The neglected and meandering history of printing websites

The web has changed a lot since its early days. As with any medium, some things have been neglected. One of them is print.

The neglected and meandering history of printing websites

The web has changed a lot since its early days. HTML tags have been discarded (<b>); repurposed (<small>) or added (<canvas>). Thinking has changed with the advent of new technologies (e.g. position:fixed and mobile) and as with any medium, some things have been neglected. Print is one of them.

The role of print has changed with the web. Way back in 2003 the browser print function meant nothing more than “print this website on to a piece of paper”. Its meaning transformed over time.

PDF, an invention from 1993, was slowly incorporated into browser print dialogs, but this itself took time, for instance Windows users had to wait till version 10 was released in 2015 and before that they would have to jump through hoops to set up PDF printers.

As PDFs grew in popularity, the meaning of print on the web changed from print to paper to print to a file I can store on my hard drive.

2003 Wikipedia (courtesy of the wayback engine)

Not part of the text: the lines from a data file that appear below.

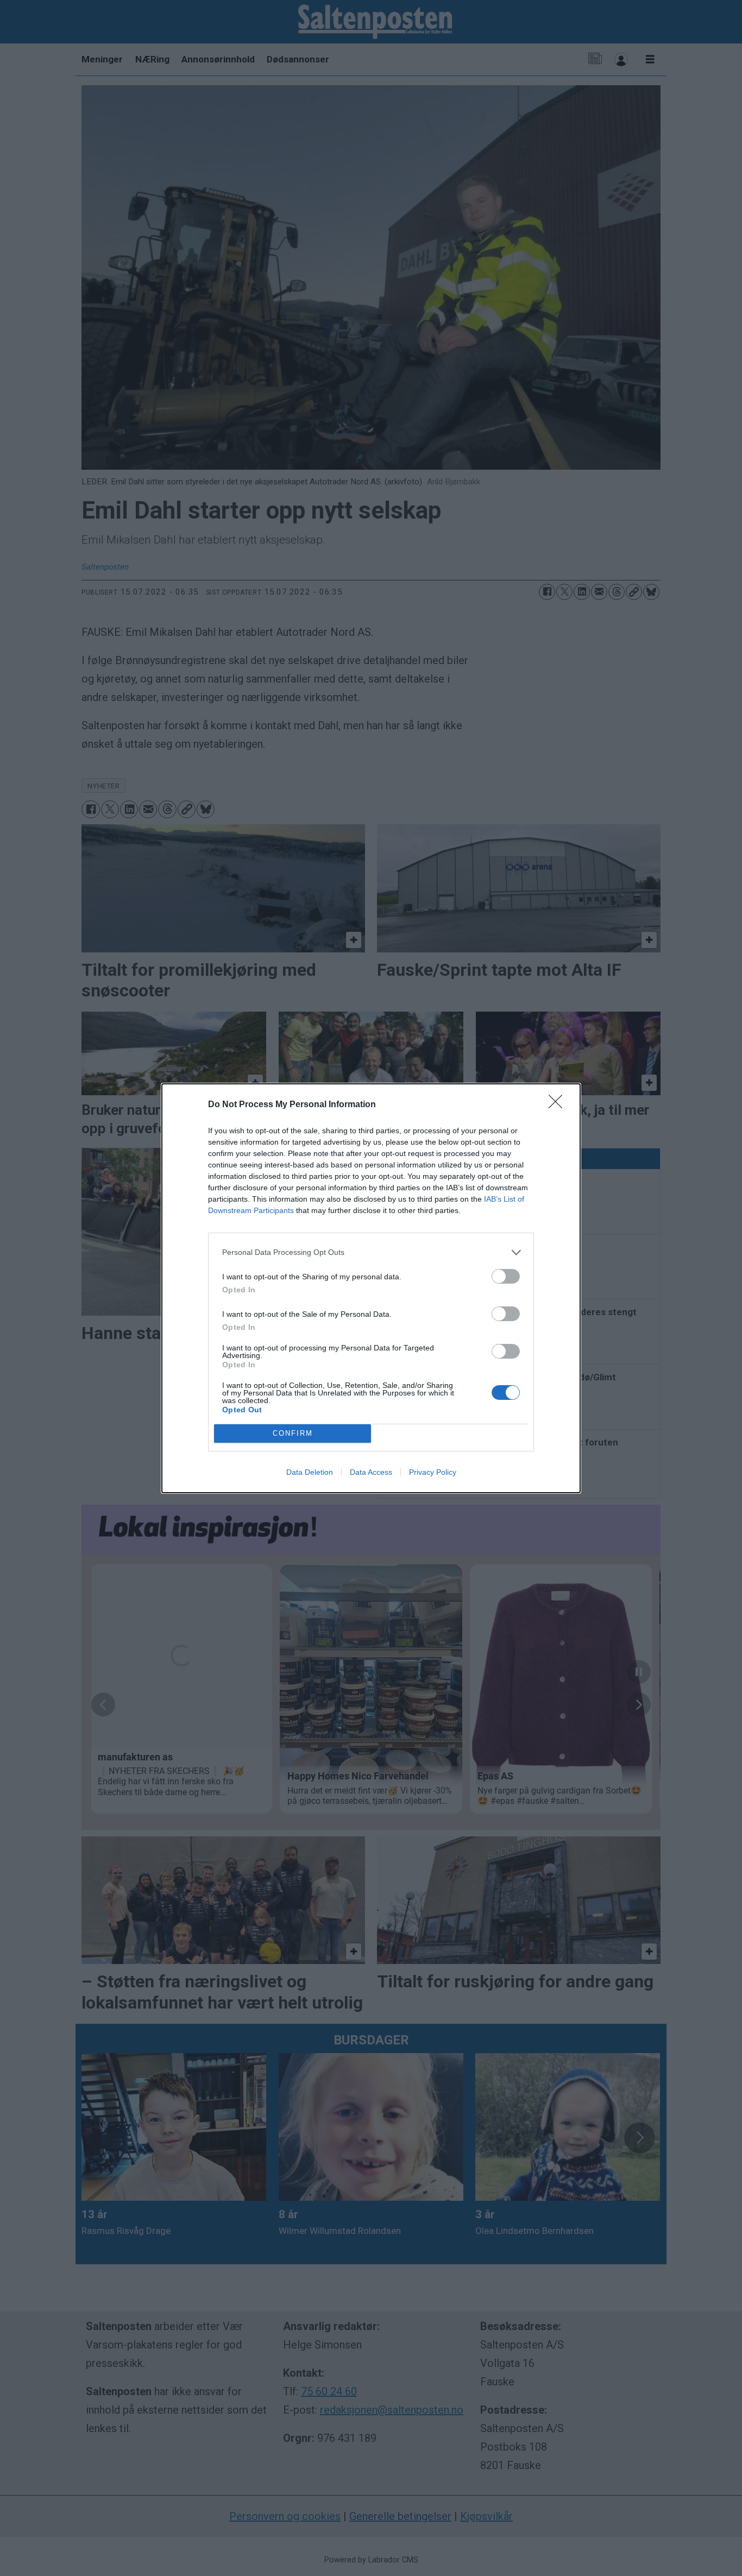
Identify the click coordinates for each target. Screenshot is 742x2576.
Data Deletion (309, 1472)
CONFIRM (293, 1433)
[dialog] (371, 1288)
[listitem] (371, 1252)
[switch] (506, 1276)
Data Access (371, 1472)
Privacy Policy (432, 1472)
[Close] (559, 1105)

With mobile, this changed again. In 2016, one of the findings of Wikimedia research was that people are increasingly getting information online, then consuming or sharing it offline. Interestingly, the mechanism to deliver a printed artifact, previously used by anyone with a printer, was now being used by people to make content cheaper and more available.

People, especially in areas where internet access is slow or not widely available, use the apps they have installed on their phone to turn content into PDF and then use other apps to share them via the small social networks they have — whether it be WhatsApp, WeChat or Xender. It’s important to remember, that while we are making huge strides in technologies such as Service Workers and the Progressive Web Apps built off them — they do not tend to solve this problem of offline sharing — they only support offline consumption.

Going forward to the present day in 2017, my team got a quite modest engineering problem to solve (or so we thought). The goal was to make it easier for Wikipedia mobile users to print to PDF. It might feel safe to assume that providing a shortcut to download PDFs would be easy. Every browser has a print function. Every browser can print to PDF. Right? Wrong.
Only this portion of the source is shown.